Dienstag ist unser letzter kompletter Tourentag, und entsprechend hoch sind die Ziele. Marco ist viel zu erholt und prescht mit einem unverschämt hohen Tempo am Morgen los. Es geht Richtung Rifugio Quintino über Bettaforca. Bis Bettaforca erfreuen wir uns einer landschaftlich fragwürdigen Auffahrt durch Skigebiet, in welchen gerade wild gebaut wird. Zwei Adler am Himmel machen es ein wenig erträglicher, ich bin mir sicher die lachen uns aus. Am Bettaforca erreicht die Cappuccino-Pause ein neues Tief. In der Bergstation wird scheinbar mit Dieselaggregat geheizt, und es scheint niemanden zu stören, dass die Abgase im Gastraum landen. Wir halten so fünf Minuten aus, und treten dann wieder verschwitzt vor die Tür in die Kälte. Da hilft nur Bewegung, ab jetzt wird getragen Richtung Rifugio. Auf knapp 3300 Metern legen wir die Bikes ab, es wird noch ein wenig diskutiert, ob es sich lohnt noch weiter aufzusteigen, aber irgendwie siegt der innere Schweinehund. Pause, Umziehen, Abfahrt. Und die Anfahrt hat einiges zu bieten, durch große und kleine Plattenhaufen, anfangs noch langsam und technisch anspruchsvoll, wird es weiter unten wieder zu einer schnellen Spielwiese und lädt zu Blödsinn ein.

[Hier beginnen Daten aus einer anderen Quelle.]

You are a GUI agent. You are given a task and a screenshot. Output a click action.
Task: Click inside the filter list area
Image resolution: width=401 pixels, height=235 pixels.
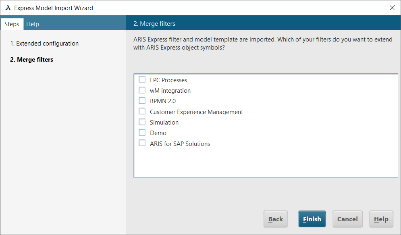(265, 161)
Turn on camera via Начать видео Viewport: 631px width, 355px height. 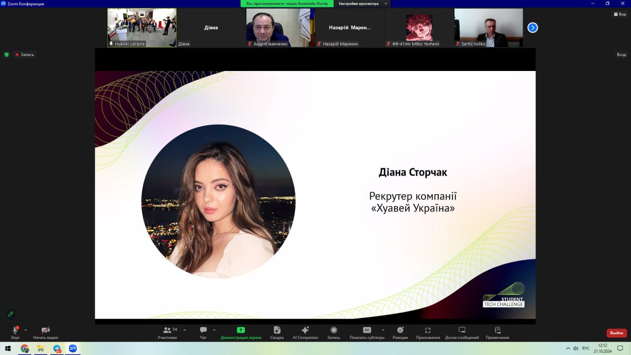click(45, 332)
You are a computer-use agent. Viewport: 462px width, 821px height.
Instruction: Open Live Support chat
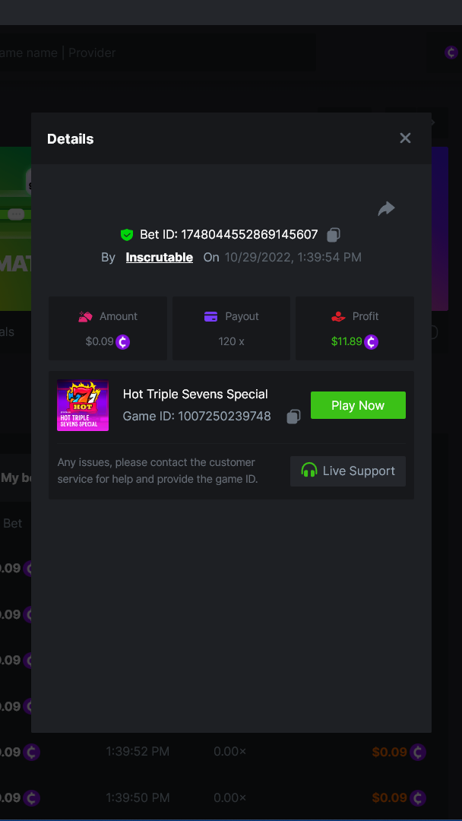pyautogui.click(x=348, y=471)

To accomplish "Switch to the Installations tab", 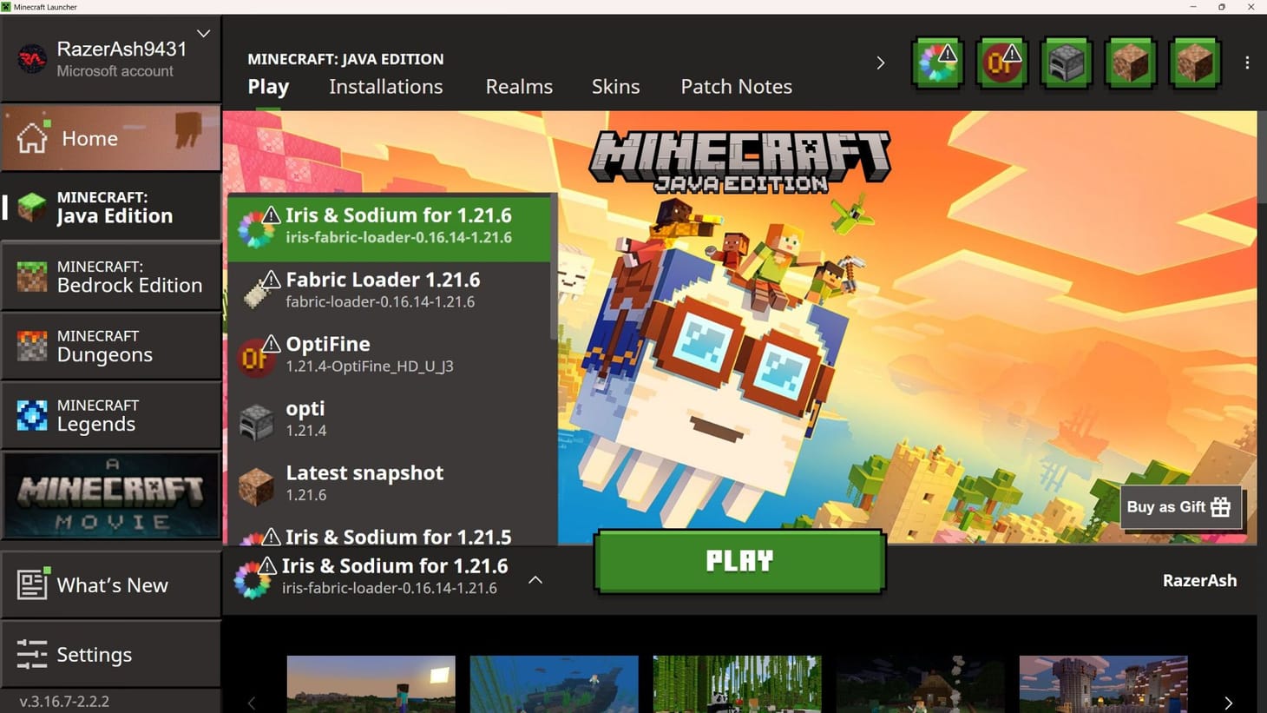I will coord(385,86).
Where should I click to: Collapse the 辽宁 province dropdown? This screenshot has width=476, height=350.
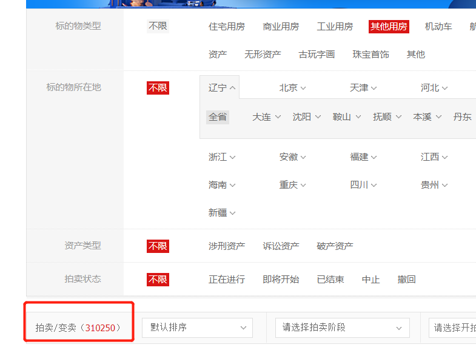[222, 88]
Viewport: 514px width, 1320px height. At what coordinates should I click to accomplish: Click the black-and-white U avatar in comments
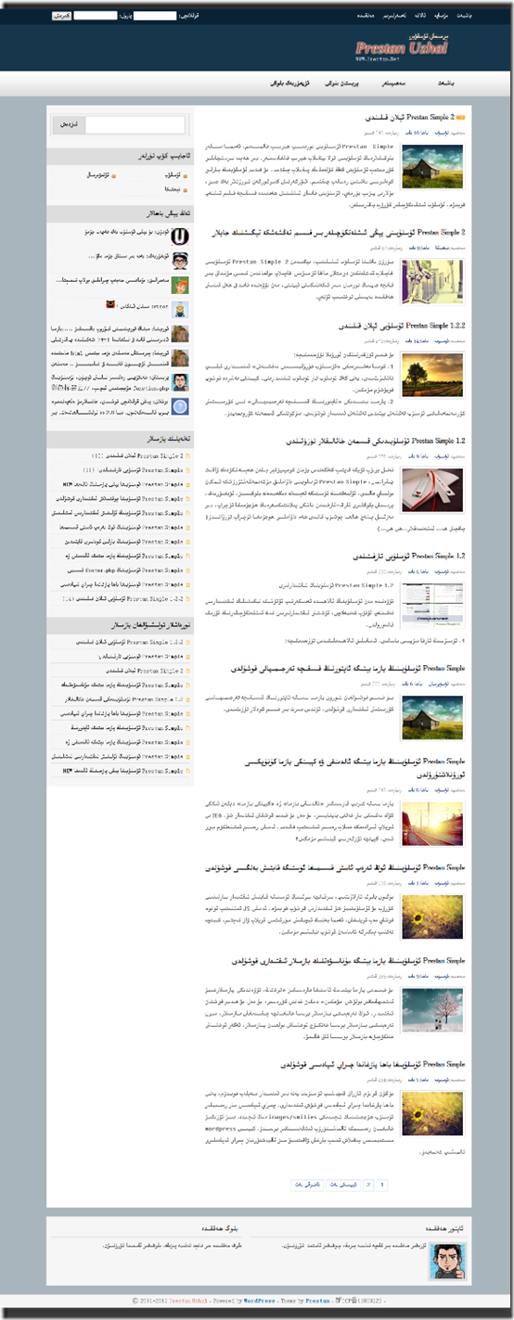point(181,237)
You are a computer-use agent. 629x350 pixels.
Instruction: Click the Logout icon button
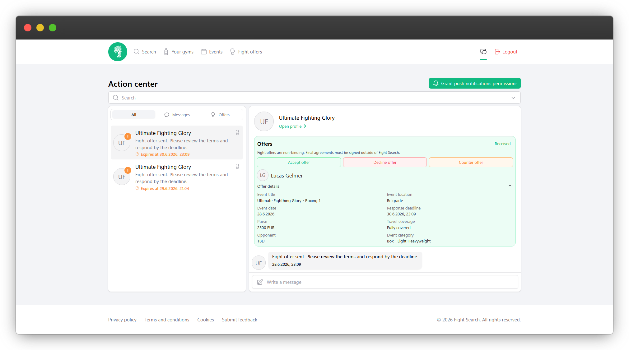pyautogui.click(x=497, y=52)
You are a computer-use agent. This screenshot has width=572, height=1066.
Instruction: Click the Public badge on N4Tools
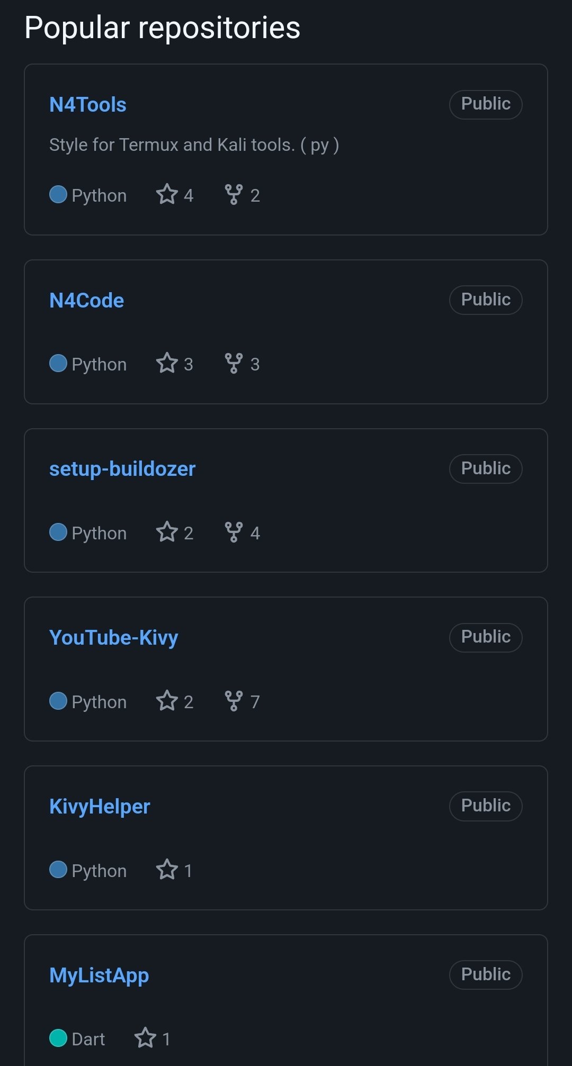click(486, 104)
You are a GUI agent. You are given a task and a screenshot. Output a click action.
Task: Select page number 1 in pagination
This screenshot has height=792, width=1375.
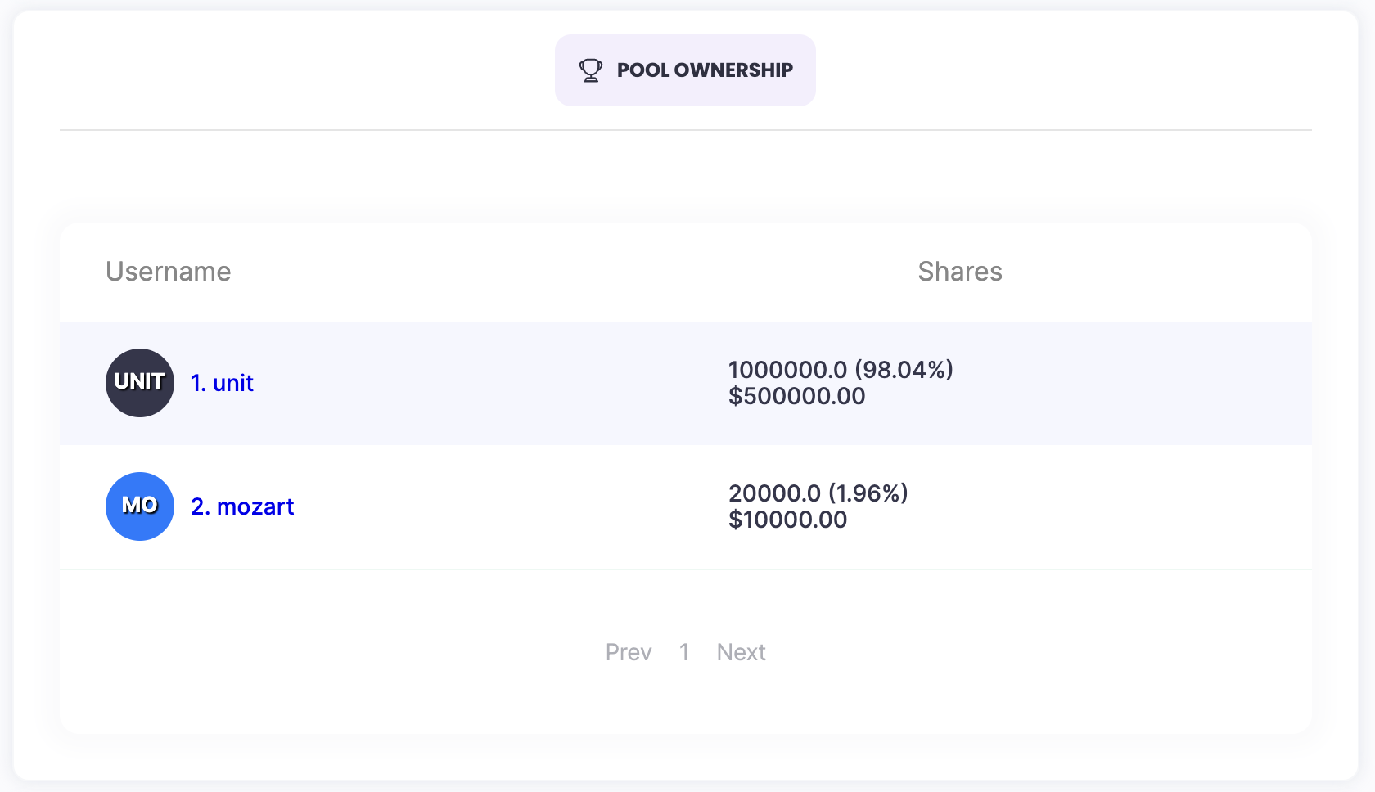[x=683, y=652]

Am Passo Bettolina biegen wir Richtung Osten ab und landen in einem Wiesenhang. Das muss man schon Lust drauf haben. Habe ich nicht so. Irgendwann wirds dann doch mal flowig, immer mal wieder mit technischen Highlights gespickt. Jetzt habe ich dann auch Bock. Und dann ist der Trail auch viel zu schnell vorbei. Schade, schön wars!

Am letzten Tag sollte das Bivacco Gastaldi unser Ziel sein, und wir müssen uns beeilen. Nach der Tour müssen wir Raphael noch zu Hause abliefern, und auch noch nach Lindau heimreisen, also gehts früh los. Bergauf zweifelt Raphael an der Fahrbarkeit: Alles viel zu ausgesetzt! Kurz vorm Bivacco schlingert sich der Weg durch Wiesen (schon wieder Wiesen) hinauf zu einer Geländestufe, die es in sich hat. Raphael und ich legen die Bikes an der Stufe ab, Marco scheint noch irgendwas Fahrbares zu erkennen und trägt mutig weiter. Am Bivacco gibt es die letzte Jause der Tour, bevor es in die Abfahrt geht. Marco ist mutig, Raphael und ich würden vielleicht übermütig sagen, aber er kann es halt. Das Wiesengestöpsel ist nicht meins, und ich falle deutlich zurück und verfluche Mountainbiken. Zum Glück ist das recht schnell vorbei und wir kommen in den waldigen Bereich. Hier läuft's wieder, bissl nass hier und da, aber irgendwie motiviert der letzte Tag nochmal.

Unten angekommen wird schnell geduscht, Souvenirs und Kuchen besorgt und Raphael nach Hause gefahren. Jetzt bekommen wir Cappuchino vom Chef höchstpersönlich! Danke für den guten Cappuccino, danke für die schönen Tage! Bis bald in Italien!